● ASSIGNMENT
What is needed is every line of the data that includes the word "szuperelit". Please copy each one.

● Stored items
= Beginning of Section =

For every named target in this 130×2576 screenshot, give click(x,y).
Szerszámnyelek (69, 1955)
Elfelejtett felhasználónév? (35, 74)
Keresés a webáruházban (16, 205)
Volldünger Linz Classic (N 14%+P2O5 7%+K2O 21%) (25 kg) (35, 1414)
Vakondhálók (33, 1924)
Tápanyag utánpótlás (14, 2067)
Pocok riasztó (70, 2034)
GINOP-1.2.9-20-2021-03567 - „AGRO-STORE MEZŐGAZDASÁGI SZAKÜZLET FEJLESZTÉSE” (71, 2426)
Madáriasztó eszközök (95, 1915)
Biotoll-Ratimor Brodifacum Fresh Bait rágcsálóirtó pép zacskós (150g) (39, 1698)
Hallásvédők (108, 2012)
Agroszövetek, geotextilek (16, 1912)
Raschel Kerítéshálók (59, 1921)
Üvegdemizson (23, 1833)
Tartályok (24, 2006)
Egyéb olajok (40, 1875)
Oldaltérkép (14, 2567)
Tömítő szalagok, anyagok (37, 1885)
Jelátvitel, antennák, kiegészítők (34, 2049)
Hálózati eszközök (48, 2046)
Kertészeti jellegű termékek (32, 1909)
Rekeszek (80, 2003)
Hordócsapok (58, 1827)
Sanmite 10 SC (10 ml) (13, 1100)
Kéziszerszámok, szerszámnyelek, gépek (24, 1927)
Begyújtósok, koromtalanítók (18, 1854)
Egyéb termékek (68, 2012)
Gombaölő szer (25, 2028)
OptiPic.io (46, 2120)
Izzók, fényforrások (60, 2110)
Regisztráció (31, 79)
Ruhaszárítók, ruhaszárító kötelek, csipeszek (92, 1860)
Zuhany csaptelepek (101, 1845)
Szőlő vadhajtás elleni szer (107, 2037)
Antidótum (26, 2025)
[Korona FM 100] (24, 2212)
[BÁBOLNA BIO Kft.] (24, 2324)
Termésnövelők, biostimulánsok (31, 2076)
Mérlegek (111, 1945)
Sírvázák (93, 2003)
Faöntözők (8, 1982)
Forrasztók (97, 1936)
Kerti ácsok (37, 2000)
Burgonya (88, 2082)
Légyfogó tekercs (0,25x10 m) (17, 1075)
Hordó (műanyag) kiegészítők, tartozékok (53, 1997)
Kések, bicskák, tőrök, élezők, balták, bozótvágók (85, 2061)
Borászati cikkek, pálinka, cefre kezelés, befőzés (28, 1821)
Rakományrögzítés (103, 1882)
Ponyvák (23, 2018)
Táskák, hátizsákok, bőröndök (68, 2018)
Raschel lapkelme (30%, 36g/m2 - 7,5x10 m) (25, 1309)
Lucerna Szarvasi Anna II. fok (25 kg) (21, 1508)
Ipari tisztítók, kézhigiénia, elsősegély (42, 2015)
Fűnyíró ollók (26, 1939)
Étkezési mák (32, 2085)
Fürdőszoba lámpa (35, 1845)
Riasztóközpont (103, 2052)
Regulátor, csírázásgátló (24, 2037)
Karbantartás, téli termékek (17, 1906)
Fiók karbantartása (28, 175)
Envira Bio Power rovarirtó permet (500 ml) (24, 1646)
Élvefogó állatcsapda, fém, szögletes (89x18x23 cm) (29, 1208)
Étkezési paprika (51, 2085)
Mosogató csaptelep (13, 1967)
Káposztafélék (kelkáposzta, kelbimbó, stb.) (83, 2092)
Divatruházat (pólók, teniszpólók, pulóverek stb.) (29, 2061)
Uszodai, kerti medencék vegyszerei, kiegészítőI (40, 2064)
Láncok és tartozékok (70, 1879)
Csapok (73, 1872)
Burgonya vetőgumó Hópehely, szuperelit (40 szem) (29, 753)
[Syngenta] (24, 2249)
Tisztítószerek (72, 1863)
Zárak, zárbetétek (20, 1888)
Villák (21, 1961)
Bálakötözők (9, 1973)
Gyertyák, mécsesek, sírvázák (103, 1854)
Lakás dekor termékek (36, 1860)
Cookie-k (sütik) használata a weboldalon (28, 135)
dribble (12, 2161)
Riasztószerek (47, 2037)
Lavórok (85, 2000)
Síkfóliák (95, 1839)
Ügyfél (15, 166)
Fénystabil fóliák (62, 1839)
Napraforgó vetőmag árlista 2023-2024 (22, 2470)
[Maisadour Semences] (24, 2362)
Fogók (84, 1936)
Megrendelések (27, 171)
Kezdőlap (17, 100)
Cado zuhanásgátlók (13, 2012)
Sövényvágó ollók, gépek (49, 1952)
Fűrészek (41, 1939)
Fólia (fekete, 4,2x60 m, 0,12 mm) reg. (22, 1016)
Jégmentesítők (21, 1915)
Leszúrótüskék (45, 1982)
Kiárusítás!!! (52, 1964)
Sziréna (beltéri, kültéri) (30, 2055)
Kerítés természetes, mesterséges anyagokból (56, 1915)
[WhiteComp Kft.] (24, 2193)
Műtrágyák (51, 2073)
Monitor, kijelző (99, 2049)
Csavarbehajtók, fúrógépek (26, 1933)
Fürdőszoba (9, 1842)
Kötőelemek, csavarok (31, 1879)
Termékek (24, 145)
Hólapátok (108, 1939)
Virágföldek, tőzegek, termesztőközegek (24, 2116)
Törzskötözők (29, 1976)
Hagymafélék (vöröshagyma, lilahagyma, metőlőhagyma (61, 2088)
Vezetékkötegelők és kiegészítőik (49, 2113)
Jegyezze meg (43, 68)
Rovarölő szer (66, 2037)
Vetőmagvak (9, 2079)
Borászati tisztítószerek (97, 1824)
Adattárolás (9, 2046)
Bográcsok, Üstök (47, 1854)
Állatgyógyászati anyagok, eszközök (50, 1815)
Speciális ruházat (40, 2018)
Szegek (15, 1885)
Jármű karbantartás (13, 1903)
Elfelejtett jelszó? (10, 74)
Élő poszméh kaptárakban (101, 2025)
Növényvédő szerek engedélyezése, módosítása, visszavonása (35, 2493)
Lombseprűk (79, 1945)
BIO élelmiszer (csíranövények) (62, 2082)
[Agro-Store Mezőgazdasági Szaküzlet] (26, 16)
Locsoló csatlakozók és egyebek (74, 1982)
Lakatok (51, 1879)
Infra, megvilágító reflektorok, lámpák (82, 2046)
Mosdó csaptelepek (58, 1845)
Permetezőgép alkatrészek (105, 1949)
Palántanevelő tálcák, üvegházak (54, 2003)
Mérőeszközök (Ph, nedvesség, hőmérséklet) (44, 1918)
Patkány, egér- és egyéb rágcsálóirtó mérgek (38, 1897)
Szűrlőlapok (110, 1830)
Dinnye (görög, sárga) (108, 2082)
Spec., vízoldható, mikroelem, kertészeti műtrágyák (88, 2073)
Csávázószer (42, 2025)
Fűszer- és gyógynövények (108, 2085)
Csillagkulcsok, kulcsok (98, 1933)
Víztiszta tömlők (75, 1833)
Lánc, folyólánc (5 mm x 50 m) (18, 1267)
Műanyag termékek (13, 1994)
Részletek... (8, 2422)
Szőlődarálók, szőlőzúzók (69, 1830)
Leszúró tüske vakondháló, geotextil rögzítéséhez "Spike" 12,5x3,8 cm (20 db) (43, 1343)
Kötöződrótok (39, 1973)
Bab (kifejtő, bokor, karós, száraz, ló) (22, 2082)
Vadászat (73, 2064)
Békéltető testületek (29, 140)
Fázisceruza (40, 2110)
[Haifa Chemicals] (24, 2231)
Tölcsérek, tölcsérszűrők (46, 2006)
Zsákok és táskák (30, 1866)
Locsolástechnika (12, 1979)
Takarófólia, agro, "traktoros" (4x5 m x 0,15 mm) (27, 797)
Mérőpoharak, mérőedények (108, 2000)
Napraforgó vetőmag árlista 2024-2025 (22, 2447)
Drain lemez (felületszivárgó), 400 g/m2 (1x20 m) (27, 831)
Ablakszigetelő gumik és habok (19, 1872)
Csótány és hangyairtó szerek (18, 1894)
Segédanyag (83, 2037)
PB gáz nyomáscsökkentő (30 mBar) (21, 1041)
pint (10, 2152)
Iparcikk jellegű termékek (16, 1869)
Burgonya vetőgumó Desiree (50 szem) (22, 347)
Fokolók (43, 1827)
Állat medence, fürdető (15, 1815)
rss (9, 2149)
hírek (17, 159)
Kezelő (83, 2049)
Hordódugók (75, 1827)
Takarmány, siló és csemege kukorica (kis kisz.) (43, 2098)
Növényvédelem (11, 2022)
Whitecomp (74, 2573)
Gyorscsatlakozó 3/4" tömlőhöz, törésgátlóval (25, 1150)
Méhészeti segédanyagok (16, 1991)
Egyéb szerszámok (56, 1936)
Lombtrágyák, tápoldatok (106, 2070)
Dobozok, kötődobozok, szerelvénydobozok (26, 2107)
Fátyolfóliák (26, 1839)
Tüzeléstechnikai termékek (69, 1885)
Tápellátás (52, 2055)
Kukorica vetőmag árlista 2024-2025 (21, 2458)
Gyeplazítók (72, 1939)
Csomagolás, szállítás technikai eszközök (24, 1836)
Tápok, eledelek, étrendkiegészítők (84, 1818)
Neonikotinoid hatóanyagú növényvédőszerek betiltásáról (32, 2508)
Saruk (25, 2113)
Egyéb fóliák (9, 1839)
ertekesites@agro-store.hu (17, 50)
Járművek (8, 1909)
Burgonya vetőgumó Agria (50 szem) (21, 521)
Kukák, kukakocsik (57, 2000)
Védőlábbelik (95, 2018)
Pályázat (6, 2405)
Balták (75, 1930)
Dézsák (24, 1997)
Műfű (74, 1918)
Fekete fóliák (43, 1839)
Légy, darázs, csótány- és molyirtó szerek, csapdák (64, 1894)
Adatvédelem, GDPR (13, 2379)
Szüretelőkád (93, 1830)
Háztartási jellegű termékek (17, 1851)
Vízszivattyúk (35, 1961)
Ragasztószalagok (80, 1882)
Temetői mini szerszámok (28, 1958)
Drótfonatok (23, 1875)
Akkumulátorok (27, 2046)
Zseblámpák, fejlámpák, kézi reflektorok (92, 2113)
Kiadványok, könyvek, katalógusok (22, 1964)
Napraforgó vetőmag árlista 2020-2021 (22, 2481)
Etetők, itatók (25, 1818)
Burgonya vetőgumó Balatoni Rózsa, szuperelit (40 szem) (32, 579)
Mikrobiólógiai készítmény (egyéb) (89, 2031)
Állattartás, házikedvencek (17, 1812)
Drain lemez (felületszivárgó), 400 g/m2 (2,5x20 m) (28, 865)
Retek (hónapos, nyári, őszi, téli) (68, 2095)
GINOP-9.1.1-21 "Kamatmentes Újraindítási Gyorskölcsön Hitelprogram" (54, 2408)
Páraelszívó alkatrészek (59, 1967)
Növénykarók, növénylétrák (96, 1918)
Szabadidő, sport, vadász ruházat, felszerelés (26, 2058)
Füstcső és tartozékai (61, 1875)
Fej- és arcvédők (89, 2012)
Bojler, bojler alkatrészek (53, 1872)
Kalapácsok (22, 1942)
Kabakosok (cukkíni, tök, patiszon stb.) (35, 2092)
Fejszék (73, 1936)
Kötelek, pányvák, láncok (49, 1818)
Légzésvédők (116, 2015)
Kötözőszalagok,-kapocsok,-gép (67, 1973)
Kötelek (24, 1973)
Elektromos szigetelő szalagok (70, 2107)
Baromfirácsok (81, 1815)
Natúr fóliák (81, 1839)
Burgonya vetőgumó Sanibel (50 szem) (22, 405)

= End of Section =
= Beginning of Section =

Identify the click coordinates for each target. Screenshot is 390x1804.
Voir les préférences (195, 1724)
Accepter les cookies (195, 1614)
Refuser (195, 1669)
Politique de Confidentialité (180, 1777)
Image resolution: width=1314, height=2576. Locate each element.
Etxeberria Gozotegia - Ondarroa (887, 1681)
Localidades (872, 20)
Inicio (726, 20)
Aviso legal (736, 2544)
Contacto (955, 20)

= End of Section =

● WRITTEN SOLUTION
Burgonya vetőgumó Hópehely, szuperelit (40 szem) (29, 753)
Burgonya vetőgumó Balatoni Rózsa, szuperelit (40 szem) (32, 579)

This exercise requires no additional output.